I was watching a Neetcode video recently where he mentioned that people watch his content and then ask questions so basic that if they had just sat with the problem for ten minutes, they would have answered it themselves. And that hit me, because that’s not a Neetcode problem. That’s a learning problem. We’ve stopped struggling. We’ve started consuming.

Learning today has become entertainment. It’s completely driven by how easily you can sell something as “learning.” Online courses, tutorials, summaries, and now the LLM trend where you can spin up a NotebookLM for literally anything. All of it keeps the illusion of learning alive without any of the actual learning. Everything is optimized for ease. And ease is the enemy.

Andrej Karpathy once said something along the lines of: learning is supposed to be difficult. It’s not supposed to be easy or fun. (paraphrasing) It’s like trekking up a mountain. Trekking is hard. Your breath is heavy. You’re trying not to fall. No sane person looks at a mountain and thinks this is going to be comfortable. But people do it anyway. Because once you cross those obstacles and reach the top, you’re not the same person who started at the base. You’ve actually learned how to survive in conditions you weren’t built for.

So what does it actually mean to learn something?

Say you want to learn guitar. You go buy one, sign up for a course or find a YouTube playlist, and you start practicing. You press your fingers on the frets, learn the hand positions, strum a few chords. Your fingers hurt. The sound is rough. For most people, that’s the end of the story. They put it away.

But a few keep going. They build a routine. And slowly, after week six or seven, the hand movement becomes smoother. The strumming has rhythm. A couple of months in, you can play some popular songs. You can hear a track and figure out the chords. You feel like a guitar player.

But have you learned guitar? No. What you’ve achieved is the mechanics. How to hold it. How to strum. How to switch between standard chords. Those are tools, and tools are just the first stage.

Here’s where it gets interesting. After mechanics, you hit a wall. You’re not making progress. Nothing sounds new. You start questioning whether you’re even going in the right direction. This is the plateau, and this is exactly where most people quit.

The ones who don’t quit go one level deeper. They start asking why. Why does the pitch change as you move down the fretboard? Because the string tension decreases. Why does the chord shape change from open to bar? Because bar chords give you control over the pitch at any position; you slide one fret and the entire chord shifts. That’s why a singer who can’t make a specific open chord progression work can just move to bar chords, shift a fret, and now the whole thing is playable.

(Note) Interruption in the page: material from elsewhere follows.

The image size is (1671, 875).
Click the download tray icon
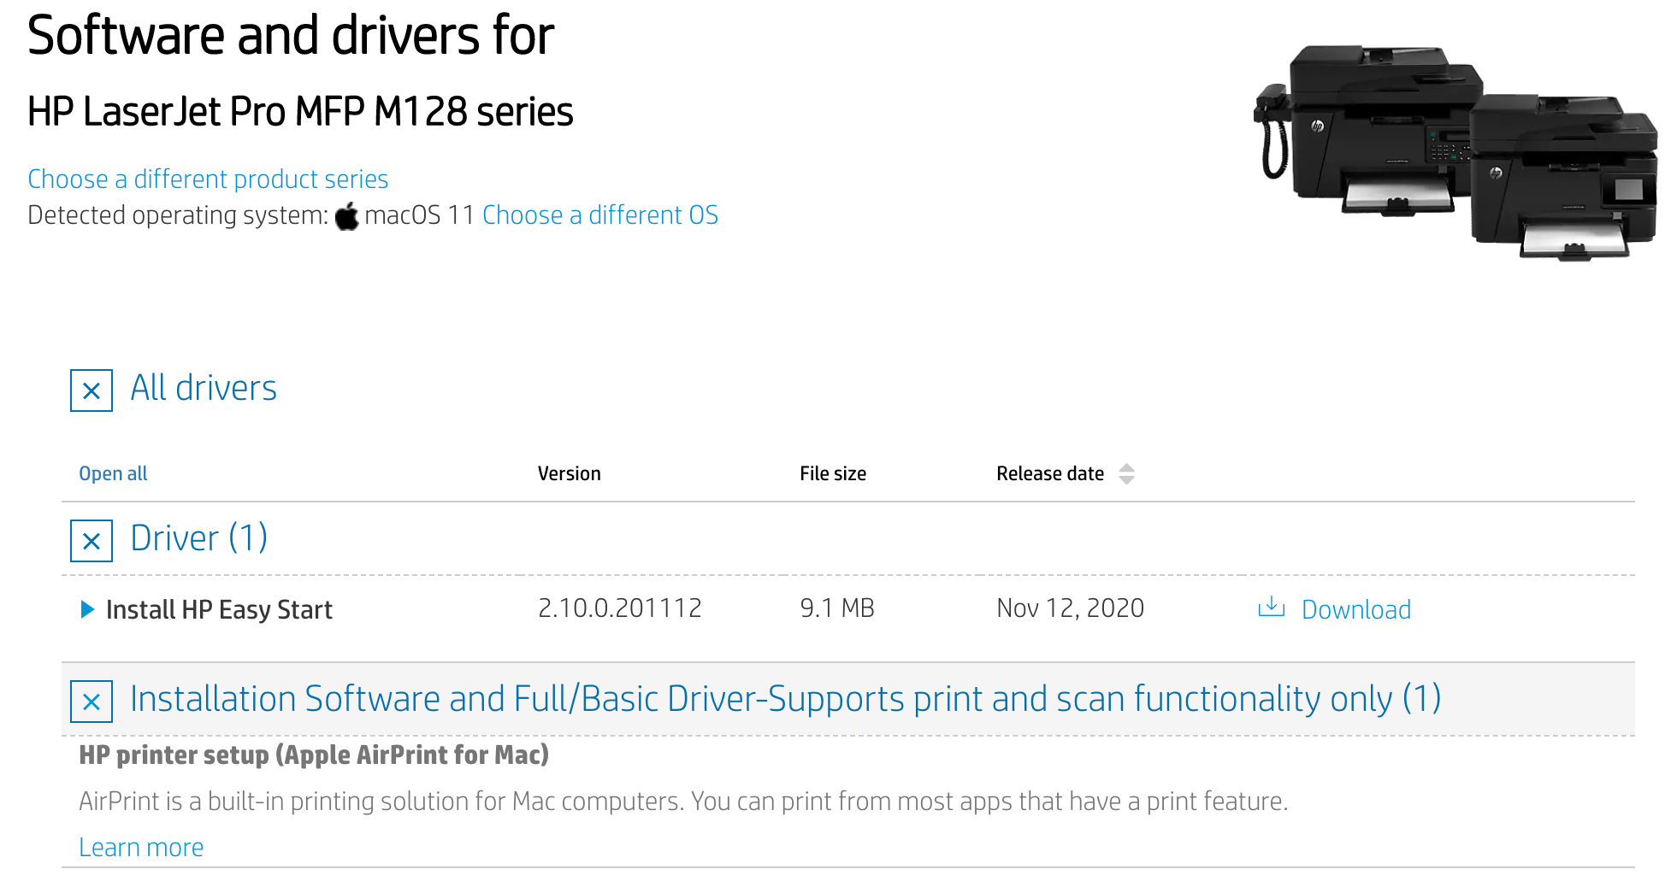click(x=1271, y=608)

That understanding, the why behind the mechanic, is where real learning lives. And once you have it, the mechanics start making deeper sense. You don’t just play the bar chord because someone told you to. You play it because you understand what it unlocks. The appreciation turns into motivation, and the motivation produces better mechanics. It’s a loop: mechanics → understanding → better mechanics.

The same thing happened to me with DSA. I spent months memorizing patterns. BFS uses a queue. Got it. But when I actually sat with why it uses a queue, the mechanic clicked at a completely different level. A queue is FIFO: first in, first out. BFS explores the shortest path first, layer by layer. That’s fundamentally different from DFS, which goes deep and backtracks. The queue isn’t an arbitrary choice. It’s the only structure that preserves the order BFS needs. Once I understood that, I stopped memorizing BFS. I just knew it.

And that understanding didn’t come from a tutorial or a summary. It came from struggling with problems where BFS didn’t work the way I expected, and being forced to think about why.

That’s the thing nobody wants to hear. The struggle isn’t the obstacle to learning. The struggle is the learning. When you push through something hard, when you sit with confusion long enough to break through it, you don’t just know something new. You become someone who knows they can push through. The mechanic is temporary. The person you become on the other side of something hard. That’s permanent.

It was never about the guitar. It was never about the algorithm. It was about what happens to you when you refuse to take the easy way out.